▸ Problem to solve:
From the line containing "Click the lit" through the last line of the records, print every line exactly and nothing more.

▸ Records to use:
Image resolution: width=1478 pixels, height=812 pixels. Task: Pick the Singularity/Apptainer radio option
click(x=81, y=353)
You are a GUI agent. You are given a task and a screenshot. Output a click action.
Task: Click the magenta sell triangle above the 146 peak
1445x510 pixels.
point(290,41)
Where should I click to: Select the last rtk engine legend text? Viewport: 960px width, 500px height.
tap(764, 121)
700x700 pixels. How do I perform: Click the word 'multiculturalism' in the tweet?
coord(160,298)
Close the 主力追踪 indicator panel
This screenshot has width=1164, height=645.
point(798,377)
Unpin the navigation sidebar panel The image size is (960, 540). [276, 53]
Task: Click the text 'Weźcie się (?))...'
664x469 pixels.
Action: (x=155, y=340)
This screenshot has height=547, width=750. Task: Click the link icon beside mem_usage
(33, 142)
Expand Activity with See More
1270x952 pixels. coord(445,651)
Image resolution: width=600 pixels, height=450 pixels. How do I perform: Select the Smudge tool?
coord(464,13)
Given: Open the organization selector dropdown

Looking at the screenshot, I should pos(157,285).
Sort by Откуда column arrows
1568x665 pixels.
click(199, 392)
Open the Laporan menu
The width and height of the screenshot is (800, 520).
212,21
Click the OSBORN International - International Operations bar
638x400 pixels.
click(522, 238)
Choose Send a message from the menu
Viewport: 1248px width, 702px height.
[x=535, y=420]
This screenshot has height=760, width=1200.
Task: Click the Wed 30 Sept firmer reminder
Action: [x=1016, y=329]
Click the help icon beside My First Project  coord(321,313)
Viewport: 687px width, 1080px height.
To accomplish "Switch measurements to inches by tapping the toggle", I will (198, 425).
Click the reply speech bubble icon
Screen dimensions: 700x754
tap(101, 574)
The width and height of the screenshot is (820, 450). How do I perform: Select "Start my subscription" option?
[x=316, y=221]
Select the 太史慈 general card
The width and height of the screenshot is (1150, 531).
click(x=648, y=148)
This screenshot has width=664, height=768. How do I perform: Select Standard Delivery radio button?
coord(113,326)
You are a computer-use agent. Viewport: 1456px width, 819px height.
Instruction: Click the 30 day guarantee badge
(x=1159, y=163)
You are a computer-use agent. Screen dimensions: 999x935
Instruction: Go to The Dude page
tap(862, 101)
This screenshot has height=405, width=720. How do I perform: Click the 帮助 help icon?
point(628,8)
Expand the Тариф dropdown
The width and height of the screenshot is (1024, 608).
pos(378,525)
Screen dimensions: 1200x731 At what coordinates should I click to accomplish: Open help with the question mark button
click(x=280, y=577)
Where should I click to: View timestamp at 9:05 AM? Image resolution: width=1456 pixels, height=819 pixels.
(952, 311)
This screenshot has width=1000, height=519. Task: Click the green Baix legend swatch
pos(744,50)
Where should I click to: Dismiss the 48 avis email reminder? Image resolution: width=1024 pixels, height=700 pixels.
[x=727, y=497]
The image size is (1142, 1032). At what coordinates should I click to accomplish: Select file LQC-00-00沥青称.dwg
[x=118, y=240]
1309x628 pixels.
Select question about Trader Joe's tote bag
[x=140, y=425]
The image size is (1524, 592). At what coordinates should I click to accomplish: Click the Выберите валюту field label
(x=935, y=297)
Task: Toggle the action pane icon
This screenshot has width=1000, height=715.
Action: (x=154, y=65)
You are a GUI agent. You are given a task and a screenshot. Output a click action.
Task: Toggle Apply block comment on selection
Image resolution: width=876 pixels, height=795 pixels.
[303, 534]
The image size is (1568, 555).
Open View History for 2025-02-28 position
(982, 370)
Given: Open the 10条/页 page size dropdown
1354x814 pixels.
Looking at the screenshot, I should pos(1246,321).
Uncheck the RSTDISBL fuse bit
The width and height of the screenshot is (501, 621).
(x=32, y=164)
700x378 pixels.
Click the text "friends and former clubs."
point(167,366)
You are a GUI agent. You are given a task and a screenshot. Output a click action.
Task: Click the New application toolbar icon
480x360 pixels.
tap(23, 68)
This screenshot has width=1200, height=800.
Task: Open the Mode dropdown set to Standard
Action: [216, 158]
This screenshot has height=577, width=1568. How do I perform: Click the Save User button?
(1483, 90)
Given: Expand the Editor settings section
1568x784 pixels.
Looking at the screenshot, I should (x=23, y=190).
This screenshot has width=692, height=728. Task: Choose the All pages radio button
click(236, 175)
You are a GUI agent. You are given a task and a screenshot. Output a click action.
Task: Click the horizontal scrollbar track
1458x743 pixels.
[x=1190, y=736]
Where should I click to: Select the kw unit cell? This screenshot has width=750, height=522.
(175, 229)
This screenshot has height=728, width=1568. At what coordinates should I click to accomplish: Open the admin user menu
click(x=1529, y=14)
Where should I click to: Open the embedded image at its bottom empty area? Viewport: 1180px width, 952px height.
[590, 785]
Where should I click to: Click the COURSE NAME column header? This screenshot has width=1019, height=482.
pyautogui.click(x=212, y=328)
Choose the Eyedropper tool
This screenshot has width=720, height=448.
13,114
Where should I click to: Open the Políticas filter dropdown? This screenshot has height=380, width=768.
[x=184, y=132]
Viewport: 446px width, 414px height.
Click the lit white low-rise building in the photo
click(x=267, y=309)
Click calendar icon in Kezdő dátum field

▸ Response to the task:
Click the lit white low-rise building in the photo
click(x=267, y=309)
Click calendar icon in Kezdő dátum field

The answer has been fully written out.